手遊びをする。指と指の間の皮がめくれていて、気になった。

「北上さんがさ」

「うん」

「学校きてたらしい」

手遊びをやめた。

「いつ?」

「昨日。保健室に来てたんだって」

体育館の天井をみた。休み時間なのに走り回る男子たちの声が反響している。

「どうしてなんだろう」

「どうしてって?」

「成績が良くて、性格も良くて、完璧人間なのに」

淀川くんはそうだねとつぶやいた。


「ふれー!ふれー!あ か ぐ み!」

合唱のリーダーを務めた女の子は、体育大会でも応援団の副団長になって声を出していた。女の子の応援が届いたのかどうかは知らないけど、わたしたちの赤組は今、一位。

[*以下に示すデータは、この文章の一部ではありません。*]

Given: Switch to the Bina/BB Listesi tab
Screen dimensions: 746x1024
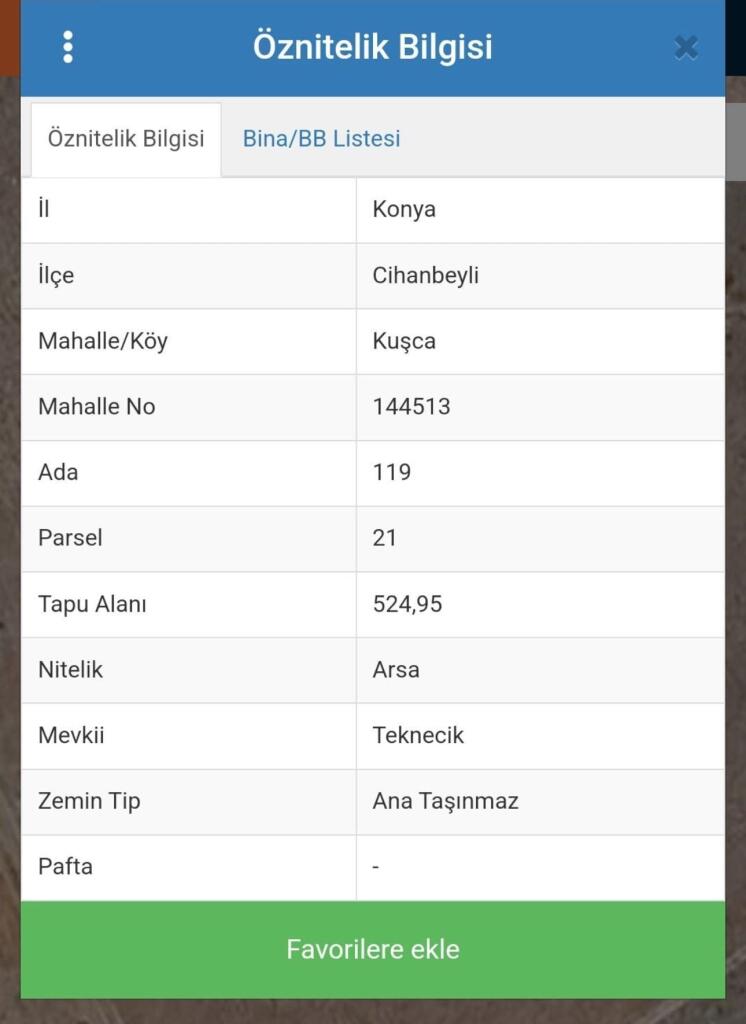Looking at the screenshot, I should click(321, 139).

わたしはくいっと水筒に入ったお茶を飲む。今日は暑い。校長も、「絶好の体育大会日和ですね!」なんて挨拶していた。

目の前では混合リレーが行われている。さすが、精鋭達の集まりなので速い速い。

「やっぱり、速いなぁ緑」

「陸上部多いからね」

ひとりごとに返事を返された。淀川くんはわたしの隣で尊い何かを見つめるような目で緑組のリレー勝利の瞬間を見届けていた。

「座らないの?」

「ええと、女子の席だし」

「そっか」

次の種目は全学年の綱引きです

「大縄跳びだったっけ」

「うん、まあ、僕はそう」

わたしは大きく背伸びをした。待っているだけでも疲れるのに、熱心に大声で応援をする応援団の副団長には感心してしまう。

「僕、作曲とかしてみたいんだよね」

唐突に淀川くんはそう言う。

「ギターで?」

「うん、というか、してみたんだけどさ」

わたしは淀川くんを見た。相変わらずこちらに顔を向けていない。

「すごいよ」

凄い。凄い。作曲なんて、誰にでもできることじゃないよ。

「日曜、来てよ。演奏するよ、ギターで」

「うん、行くよ。絶対行く」

淀川くんはわたしのほうをみて、それからすぐに視線を戻した。